Aku marah pada mereka yang mengatakan agama tidak berhak ikut campur dalam kehidupan sosialku dan keyakinanku tidak perlu diwujudkan dalam tata normaku. Namun sebaliknya, aku juga marah pada orang-orang merusak bumi ini dengan pikiran dan perasaan mereka, tetapi mengatasnamakan agama!
Dan aku marah pada diriku sendiri yang terkadang masih keluar dari aturan main.
Aku bebas dalam kotak kecil keyakinanku. Kotak ini tidak membatasi gerakku. tapi kotak ini melindungiku dari apapun yang mengancam eksistensinya. Aku tidak memandang orang lain rendah, tapi kenapa aku dianggap kuno?
Dalam dunia yang tanpa batas saat ini, when the world is flat, aku merasa aman ketika ada tiang yang bisa kugunakan untuk berpegangan karena lantai terasa licin sekali dan kakiku yang terkilir masih terasa sakit.
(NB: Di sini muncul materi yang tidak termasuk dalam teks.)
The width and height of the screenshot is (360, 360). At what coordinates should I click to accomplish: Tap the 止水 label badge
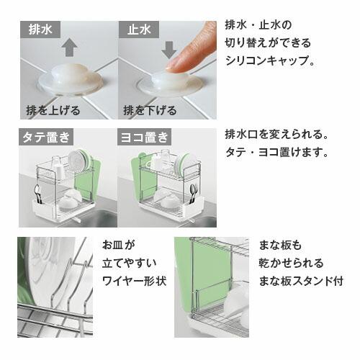click(139, 32)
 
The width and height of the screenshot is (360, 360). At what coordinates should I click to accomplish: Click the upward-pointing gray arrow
click(69, 48)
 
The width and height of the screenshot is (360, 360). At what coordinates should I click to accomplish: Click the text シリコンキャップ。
click(270, 62)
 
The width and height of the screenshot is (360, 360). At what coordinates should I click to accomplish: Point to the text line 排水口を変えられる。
click(277, 135)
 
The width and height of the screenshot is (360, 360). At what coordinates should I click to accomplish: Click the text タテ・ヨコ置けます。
click(277, 153)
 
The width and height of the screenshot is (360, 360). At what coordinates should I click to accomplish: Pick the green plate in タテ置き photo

Lebih baik aku aku ter-oppressed oleh Penciptaku, tidak memiliki pilihan kecuali surga dan neraka Allah, daripada aku ter-oppressed oleh pikiran dan perasaan manusia. Lebih baik aku menuruti kedaulatan tertinggi atas manusia, daripada aku harus percaya imajinasi yang tidak berdasar dan nurani yang tak lagi jernih.Oleh karena itu, tidak perlu repot-repot membebaskan aku.
I really have nothing to do with my own self. aku sudah berusaha menjualnya pada Allah, dan kuharap Dia berkenan membeliku.
Aku menangis dalam marahku. Aku sedih dalam rasa benciku. Aku malu dalam ketidakberdayaanku.
Namun aku yakin, Tuhanku tidak pernah meninggalkan aku karena butiran oksigen dalam darahku sepertinya masih bersedia melayani kebutuhan tubuhku.